Gayathry Govindharaj (born 27 April 1991) is an Indian athlete who competes in the 100 metres hurdles and Triple jump events. She is supported by Olympic Gold Quest, a not-for-profit foundation that identifies and supports Indian athletes.

Early life 
Gayathri comes from a small village near Tiruchi called Ariyalur. She comes from a humble background and before she gained fame, her family found it difficult to make ends meet. Due to her economic background her parents could not afford to provide her a formal training and she says in an interview with The Indian Express, "My parents recollect that I used to run around a lot during my childhood. In school, I used to participate in every athletic event in every tournament."

After securing 91 per cent in her twelfth standard, she came to Chennai to study computer-engineering from St Joseph’s College of Engineering.

Career and achievements 
After participating in various inter college sports events, she gained fame through the 18th Zone Junior inter-State athletic Championship (2006) in Raichur. She won gold in U-16 100M hurdles in this. She also broke Poonam Belliappa's 11 year old record of 14.40 seconds in the under-18 category in the year 2016. This was followed by her another 14.04 seconds in 2008 and in Mysore she beat her own record by 0.02 seconds.
::::::
▶ **Tasks**:
**a)** Shorten the paragraph of the athlete profile that begins "Gayathri comes from a small village," keeping its main facts.
**b)** Retype the part of the athlete profile from "Career and achievements" to "by 0.02 seconds." without changing anything.
These lines come from a separate source, unrelated to the athlete profile.

▶ **Dataset extract**:
::::::
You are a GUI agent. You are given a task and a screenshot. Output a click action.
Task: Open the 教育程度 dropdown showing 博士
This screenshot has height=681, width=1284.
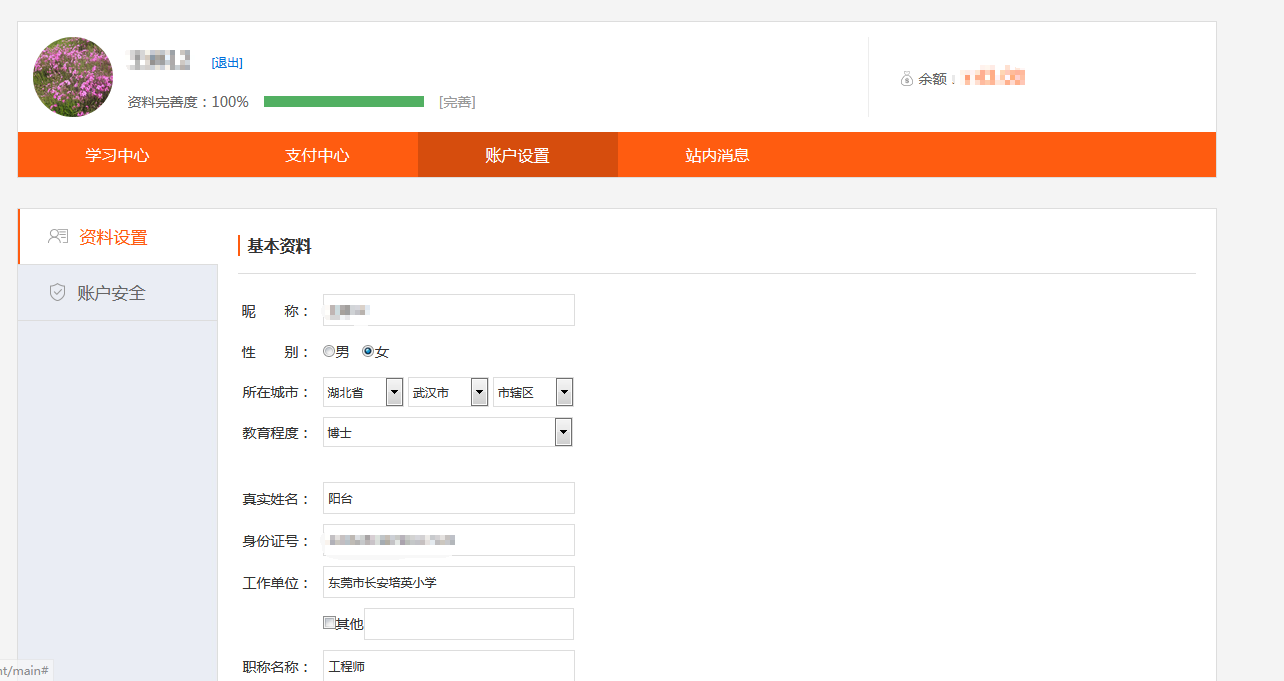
::::::
▶ **Task answers**:
**a)** Gayathri grew up in Ariyalur, a small village near Tiruchi, in a family that struggled to make ends meet before she became famous. Her parents couldn't pay for formal training. In an interview with The Indian Express, she said her parents remember her running around a lot as a child, and that she entered every athletic event in every school tournament.

**b)**
Career and achievements 
After participating in various inter college sports events, she gained fame through the 18th Zone Junior inter-State athletic Championship (2006) in Raichur. She won gold in U-16 100M hurdles in this. She also broke Poonam Belliappa's 11 year old record of 14.40 seconds in the under-18 category in the year 2016. This was followed by her another 14.04 seconds in 2008 and in Mysore she beat her own record by 0.02 seconds.